Maybe they grow restless as the four-month session drags on and they’re no longer able to easily shrug off the daily lobbying pressures and the underlying partisan politics.

Last week it all came to a head again, prompting a personal-privilege speech by House Speaker Andrew Romanoff.

“Too often we get caught up in politics and our focus is taken away from the policy we are here to create,” he said to the House chamber Thursday, quoting an earlier statement from Republican Minority Leader Mike May.

“But there is too much at stake for our state and the people we serve to allow partisanship to stand in the way of us working together to build a brighter future.”

The speech came on the heels of complaints by three House members over aggressive lobbying on a construction-defects bill, the release by a conservative blog of a hostile e-mail the Democratic House education committee chairman – who is undergoing cancer treatment – wrote about charter school proponents, and the continuing partisan debate on an issue over which the legislature has no control: the Iraq war.

“This is not the first time – and it probably will not be the last – that outside interests have attempted to poison our proceedings. But whether they succeed is entirely up to us,” Romanoff said.

Indeed, the past few weeks have been reminiscent of the partisan bickering that dominated much of last year’s session when lawmakers were gearing up for a close November election.

It’s an atmosphere that longtime Capitol observers link to a culture change that is, in part, driven by term limits and the overall rise in “gotcha” politics.

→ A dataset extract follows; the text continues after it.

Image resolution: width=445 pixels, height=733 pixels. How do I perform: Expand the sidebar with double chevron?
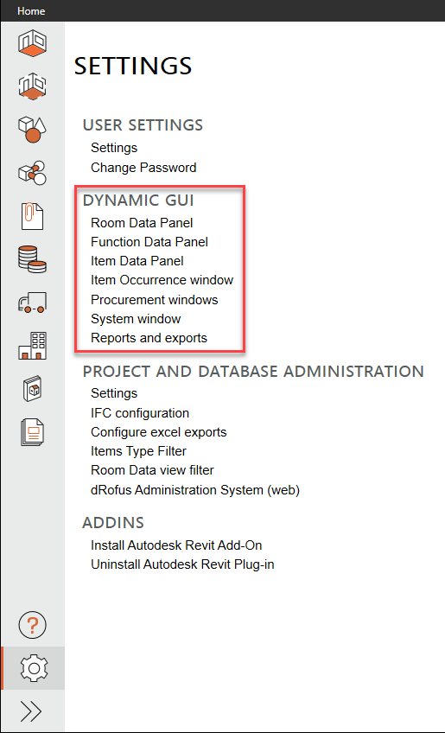(31, 711)
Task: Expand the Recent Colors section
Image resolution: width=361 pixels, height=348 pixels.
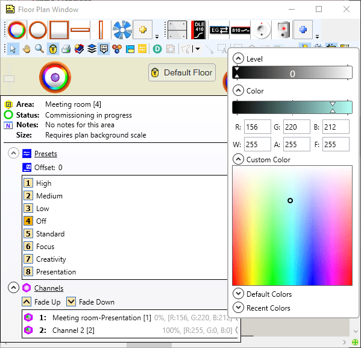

In the old days, lobbyists and lawmakers followed strict unwritten protocols. Violators were called into a room and simply told to knock it off.

“I think there was a greater sense of defending the institution as an institution. And its image. And I don’t see that as much as I used to,” said John Straayer, a Colorado State University political science professor who has been hanging around the statehouse halls for some 30 years.

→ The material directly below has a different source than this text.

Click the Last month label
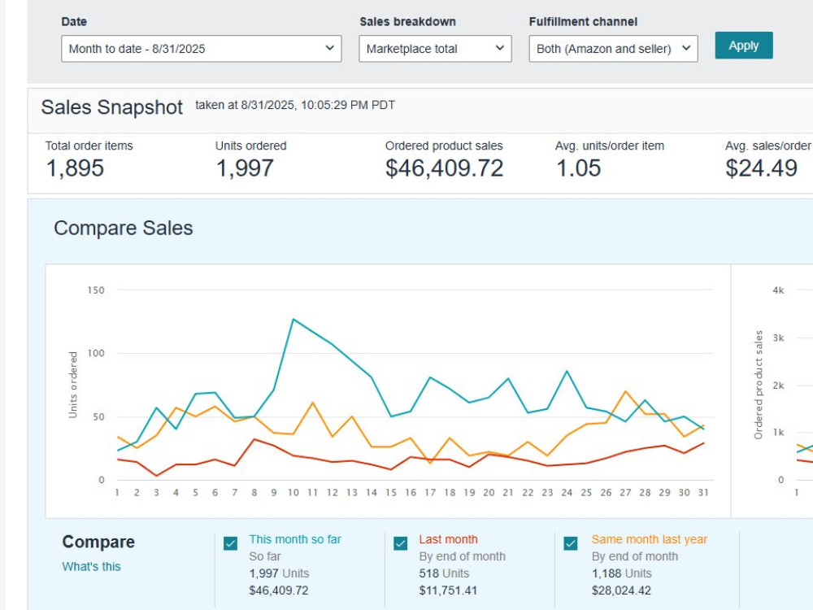Image resolution: width=813 pixels, height=610 pixels. coord(449,539)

Some of the problems can be traced to term limits, he said. There are fewer senior members to counsel newer members on traditions and protocol. The new members, rather than focusing on settling in, are looking ahead to their next office.

“You have to jump when you can,” he said. “You have a lot more movement, and I think that affects your behavior, the bills you introduce, the votes you make, the pronouncements. The statements you make … more now than before, tend to be geared more toward the sense of where you want to go next.”

The institutional changes, he said, are also driven by technology such as robo-calls and e-mail – which some forget are public records – and an overall change in campaign tactics.

“That kind of gotcha politics – you didn’t see it 15, 20 years ago. I think that ties into this whole business of 527s, opposition research, negative campaigning, big-money political operatives who are out there basically building an industry on entrapment politics,” Straayer said.

All of that has changed the tone and structure of the statehouse.

“There are more surprises now than there used to be,” Straayer said. “I think both in terms of the behavior of the members and probably with the lobby core as well. It’s just a different place.”